Understanding Hair Loss during Perimenopause
Hair loss, also known as alopecia, means that a person is losing more hair than usual. Normally, each hair grows approximately 1/4 of inch per month and continues growing for up to six years. Once the hair falls out, another grows in its place. Hair loss during perimenopause occurs when the amount of hair that falls outnumbers the number being produced.
Generally, hair loss is believed to be a condition affecting men but all women experience some degree of hair loss during perimenopause or hair thinning at some point, and two-thirds of women will be severely affected. However, unlike men, in women does not typically result in complete baldness. In fact, most women suffer hair thinning, which is a loss of hair density (clear areas in the scalp) but not total loss of hair.
Due to the fact that excessive hair loss during perimenopause can affect woman's self-esteem it is vital to be able to deal with it appropriately. The following information provides details on the different causes of this problem.
What Causes Hair Loss during Perimenopause?
The causes of excessive hair loss during perimenopause vary from woman to woman but generally they fall into two categories: psychological and physical.
Psychological Causes for Hair Loss During
Anxiety, emotional stress, overdoing things and fatigue can all lead to hair loss or hair thinning during perimenopause.
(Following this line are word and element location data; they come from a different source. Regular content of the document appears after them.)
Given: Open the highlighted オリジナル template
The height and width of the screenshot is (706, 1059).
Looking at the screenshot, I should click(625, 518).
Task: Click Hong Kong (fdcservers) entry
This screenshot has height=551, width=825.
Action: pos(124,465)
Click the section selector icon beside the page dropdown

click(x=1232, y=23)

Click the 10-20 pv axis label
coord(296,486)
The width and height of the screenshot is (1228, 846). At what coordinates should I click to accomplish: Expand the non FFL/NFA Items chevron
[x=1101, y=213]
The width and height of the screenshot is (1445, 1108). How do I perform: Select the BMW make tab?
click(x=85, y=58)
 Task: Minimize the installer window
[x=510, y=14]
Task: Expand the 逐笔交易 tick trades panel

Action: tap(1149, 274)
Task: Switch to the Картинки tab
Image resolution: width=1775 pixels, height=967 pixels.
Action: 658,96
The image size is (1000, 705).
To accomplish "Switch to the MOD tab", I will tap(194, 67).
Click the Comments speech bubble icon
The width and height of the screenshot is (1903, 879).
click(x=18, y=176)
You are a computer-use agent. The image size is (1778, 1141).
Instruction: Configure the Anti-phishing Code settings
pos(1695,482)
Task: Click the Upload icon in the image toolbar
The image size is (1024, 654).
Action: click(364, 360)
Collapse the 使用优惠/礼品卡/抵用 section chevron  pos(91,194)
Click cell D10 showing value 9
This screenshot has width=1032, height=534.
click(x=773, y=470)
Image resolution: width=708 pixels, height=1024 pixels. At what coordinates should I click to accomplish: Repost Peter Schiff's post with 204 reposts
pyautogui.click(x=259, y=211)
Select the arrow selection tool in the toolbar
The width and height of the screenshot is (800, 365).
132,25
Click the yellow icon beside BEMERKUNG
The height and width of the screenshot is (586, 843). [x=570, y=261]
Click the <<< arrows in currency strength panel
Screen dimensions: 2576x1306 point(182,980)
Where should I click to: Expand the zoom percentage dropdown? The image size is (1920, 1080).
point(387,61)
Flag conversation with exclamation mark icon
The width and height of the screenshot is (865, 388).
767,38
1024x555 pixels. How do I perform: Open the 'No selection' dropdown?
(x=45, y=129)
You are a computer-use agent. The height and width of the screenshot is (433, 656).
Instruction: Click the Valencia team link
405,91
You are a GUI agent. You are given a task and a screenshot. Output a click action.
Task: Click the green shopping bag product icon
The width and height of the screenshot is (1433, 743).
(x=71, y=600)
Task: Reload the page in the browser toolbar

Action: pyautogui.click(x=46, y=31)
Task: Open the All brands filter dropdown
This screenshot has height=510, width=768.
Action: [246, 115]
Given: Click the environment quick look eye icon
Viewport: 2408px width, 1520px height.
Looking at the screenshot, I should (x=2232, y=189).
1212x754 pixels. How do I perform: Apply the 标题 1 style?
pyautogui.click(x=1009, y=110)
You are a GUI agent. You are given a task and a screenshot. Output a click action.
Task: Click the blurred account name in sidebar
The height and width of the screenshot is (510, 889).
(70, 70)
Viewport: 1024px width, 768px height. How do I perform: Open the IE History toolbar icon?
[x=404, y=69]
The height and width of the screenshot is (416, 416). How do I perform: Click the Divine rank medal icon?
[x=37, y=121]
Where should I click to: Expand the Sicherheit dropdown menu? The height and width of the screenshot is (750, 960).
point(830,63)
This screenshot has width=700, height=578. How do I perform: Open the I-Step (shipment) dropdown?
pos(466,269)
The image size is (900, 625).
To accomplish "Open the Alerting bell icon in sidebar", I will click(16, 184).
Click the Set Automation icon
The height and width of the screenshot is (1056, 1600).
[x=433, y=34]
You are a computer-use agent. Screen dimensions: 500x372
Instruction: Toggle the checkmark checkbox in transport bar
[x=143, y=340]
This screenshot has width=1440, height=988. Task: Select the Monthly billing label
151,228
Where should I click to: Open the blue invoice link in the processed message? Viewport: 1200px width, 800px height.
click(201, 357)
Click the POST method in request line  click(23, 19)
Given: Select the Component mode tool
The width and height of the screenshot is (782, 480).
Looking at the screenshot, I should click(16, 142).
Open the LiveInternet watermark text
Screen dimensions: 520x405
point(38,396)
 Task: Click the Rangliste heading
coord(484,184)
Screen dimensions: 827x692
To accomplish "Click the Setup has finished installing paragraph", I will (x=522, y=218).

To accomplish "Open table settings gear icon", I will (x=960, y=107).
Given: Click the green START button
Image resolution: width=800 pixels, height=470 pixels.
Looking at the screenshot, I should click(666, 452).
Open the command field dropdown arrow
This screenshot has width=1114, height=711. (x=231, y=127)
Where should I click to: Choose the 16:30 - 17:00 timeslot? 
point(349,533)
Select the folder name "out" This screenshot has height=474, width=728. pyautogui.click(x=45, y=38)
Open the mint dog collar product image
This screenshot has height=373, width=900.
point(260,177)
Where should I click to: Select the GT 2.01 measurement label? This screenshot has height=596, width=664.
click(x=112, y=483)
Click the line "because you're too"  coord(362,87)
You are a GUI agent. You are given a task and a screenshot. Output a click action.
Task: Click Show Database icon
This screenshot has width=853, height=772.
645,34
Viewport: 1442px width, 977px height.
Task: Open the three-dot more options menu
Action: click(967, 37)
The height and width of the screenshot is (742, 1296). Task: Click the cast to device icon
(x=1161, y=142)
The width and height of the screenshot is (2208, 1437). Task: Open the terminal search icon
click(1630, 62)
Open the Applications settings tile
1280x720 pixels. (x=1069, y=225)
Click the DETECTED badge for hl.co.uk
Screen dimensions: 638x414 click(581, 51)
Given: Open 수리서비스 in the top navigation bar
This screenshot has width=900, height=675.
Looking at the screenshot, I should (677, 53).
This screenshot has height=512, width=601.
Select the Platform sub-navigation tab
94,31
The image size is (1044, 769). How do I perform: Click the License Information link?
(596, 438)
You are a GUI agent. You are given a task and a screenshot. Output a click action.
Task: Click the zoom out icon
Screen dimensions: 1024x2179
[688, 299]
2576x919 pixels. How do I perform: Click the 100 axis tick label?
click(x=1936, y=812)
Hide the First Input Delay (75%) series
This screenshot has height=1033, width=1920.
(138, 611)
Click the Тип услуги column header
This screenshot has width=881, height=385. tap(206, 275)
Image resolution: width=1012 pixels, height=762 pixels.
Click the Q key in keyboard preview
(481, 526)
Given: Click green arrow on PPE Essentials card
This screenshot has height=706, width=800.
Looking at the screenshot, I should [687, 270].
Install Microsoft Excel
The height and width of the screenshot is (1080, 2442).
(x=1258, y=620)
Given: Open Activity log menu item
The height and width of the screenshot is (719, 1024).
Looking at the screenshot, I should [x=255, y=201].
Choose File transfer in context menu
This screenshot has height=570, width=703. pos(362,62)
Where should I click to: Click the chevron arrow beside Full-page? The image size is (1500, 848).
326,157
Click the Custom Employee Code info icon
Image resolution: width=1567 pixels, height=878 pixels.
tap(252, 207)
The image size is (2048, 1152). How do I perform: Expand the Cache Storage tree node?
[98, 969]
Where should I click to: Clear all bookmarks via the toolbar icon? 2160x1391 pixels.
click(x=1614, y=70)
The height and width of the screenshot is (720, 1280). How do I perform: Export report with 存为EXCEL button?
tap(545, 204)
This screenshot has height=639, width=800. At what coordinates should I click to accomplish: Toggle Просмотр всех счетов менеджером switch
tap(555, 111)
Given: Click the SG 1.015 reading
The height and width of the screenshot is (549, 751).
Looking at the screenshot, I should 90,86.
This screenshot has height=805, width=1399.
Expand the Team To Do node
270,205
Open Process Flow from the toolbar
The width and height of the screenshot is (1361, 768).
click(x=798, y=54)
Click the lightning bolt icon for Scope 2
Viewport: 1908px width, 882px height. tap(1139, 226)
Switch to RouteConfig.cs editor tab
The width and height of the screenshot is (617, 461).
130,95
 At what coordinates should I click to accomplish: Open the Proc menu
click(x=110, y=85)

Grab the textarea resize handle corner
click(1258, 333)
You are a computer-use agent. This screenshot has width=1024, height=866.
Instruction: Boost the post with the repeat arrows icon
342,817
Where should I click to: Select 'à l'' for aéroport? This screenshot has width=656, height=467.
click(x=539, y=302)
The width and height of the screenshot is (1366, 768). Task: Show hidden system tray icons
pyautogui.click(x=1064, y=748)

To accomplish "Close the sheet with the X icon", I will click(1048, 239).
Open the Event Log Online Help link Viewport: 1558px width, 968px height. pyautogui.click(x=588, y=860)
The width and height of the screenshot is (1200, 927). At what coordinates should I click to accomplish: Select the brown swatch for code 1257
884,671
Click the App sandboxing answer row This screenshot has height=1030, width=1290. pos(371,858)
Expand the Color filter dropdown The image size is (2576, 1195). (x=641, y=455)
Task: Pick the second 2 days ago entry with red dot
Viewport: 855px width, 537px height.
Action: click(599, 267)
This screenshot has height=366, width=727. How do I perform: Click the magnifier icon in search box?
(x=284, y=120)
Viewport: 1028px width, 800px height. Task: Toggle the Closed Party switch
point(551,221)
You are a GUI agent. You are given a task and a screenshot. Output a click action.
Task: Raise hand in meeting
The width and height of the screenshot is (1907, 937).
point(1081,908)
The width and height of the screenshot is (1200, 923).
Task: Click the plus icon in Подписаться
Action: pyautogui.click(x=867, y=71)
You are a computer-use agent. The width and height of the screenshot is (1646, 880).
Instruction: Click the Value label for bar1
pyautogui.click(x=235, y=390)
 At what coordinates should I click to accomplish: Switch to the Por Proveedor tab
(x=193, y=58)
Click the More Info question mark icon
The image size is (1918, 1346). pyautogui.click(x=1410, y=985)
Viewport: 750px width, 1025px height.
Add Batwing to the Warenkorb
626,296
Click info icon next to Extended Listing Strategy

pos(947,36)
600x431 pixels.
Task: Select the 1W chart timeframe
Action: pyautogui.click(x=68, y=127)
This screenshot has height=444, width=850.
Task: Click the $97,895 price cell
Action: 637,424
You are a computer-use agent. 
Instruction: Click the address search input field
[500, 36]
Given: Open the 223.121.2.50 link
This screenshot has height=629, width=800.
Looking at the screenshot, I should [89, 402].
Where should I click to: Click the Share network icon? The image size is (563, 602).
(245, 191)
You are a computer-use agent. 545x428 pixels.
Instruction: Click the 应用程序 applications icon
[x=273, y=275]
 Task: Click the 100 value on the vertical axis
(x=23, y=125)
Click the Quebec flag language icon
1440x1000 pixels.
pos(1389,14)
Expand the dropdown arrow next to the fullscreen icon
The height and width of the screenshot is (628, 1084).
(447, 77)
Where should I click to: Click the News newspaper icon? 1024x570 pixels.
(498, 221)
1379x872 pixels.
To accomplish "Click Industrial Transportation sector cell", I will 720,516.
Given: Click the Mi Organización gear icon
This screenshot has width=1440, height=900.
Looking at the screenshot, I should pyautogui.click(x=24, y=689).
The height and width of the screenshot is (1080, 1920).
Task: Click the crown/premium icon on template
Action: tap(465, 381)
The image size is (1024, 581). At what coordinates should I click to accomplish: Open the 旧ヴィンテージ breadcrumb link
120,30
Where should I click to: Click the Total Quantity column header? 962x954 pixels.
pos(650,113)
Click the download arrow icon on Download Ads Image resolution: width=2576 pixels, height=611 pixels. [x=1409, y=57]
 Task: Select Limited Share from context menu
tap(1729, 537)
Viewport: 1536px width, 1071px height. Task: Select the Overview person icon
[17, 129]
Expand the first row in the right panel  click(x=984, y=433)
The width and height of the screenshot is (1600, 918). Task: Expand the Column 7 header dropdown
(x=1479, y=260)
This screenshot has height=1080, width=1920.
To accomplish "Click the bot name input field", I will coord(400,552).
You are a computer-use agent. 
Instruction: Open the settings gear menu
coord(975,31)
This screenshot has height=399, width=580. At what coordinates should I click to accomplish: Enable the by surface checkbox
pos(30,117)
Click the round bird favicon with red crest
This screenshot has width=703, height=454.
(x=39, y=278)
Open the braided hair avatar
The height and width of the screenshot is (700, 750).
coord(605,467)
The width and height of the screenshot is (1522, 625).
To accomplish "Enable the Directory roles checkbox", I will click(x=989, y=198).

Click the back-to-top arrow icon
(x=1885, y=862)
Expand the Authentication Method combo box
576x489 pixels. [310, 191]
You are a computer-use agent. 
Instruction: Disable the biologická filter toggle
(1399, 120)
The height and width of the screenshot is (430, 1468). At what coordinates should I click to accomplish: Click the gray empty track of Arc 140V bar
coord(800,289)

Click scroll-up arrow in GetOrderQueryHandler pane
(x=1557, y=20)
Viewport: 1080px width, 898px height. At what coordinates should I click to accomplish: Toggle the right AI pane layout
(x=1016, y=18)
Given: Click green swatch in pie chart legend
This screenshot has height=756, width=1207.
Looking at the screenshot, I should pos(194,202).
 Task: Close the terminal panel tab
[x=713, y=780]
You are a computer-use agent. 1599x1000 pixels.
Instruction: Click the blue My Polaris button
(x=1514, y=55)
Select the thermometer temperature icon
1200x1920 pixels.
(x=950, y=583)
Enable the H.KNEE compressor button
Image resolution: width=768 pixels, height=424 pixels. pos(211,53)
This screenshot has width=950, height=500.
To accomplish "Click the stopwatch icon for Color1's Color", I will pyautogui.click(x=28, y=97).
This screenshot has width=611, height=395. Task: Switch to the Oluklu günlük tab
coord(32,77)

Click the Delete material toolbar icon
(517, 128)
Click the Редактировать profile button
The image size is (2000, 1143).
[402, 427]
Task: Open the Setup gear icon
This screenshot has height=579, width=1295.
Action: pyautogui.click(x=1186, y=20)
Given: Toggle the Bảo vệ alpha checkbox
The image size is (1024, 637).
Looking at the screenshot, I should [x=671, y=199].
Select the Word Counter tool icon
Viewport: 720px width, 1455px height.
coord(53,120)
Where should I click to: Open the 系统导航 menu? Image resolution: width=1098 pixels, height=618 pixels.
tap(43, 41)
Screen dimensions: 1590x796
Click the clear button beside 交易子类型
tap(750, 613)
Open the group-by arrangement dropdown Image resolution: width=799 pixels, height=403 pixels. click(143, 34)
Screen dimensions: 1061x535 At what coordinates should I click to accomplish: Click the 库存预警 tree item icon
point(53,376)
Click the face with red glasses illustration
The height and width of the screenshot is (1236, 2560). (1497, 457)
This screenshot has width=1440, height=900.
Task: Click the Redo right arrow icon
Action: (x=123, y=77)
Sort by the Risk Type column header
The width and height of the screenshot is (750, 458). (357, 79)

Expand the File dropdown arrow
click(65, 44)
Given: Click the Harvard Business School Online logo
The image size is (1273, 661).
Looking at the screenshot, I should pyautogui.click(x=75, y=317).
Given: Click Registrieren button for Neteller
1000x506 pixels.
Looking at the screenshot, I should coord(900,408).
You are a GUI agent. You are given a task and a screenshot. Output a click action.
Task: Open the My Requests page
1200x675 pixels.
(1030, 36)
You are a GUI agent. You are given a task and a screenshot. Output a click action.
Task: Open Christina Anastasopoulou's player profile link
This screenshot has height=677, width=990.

If these factors are not controlled, they can result in a woman becoming emotionally unstable. Usually these cases are temporary and hair loss or hair thinning during perimenopause stops when periods of stress are over.
Physical Causes for Hair Loss during Perimenopause
Hormonal imbalance is the main cause for hair loss during perimenopause. Testosterone is the main hair-producing hormone in the body but the DHT hormone, which comes from testosterone, has the opposite effect. The DHT hormone is the one responsible for under-producing hair in certain areas (especially the head). Yet, even though DHT is produced with testosterone, it is in fact controlled by estrogen.
When women are young, estrogen and testosterone hormones in their bodies are balanced, ensuring that DHT is controlled. But when women approach perimenopause, estrogen levels fluctuate leaving DHT production unmanaged. This results in excessive hair loss or hair thinning during perimenopause. For this reason, maintaining estrogen hormone balance is important in controlling this condition.
The most important first step in establishing the right treatment for hair loss during perimenopause is to work out whether your problem is psychological or physical.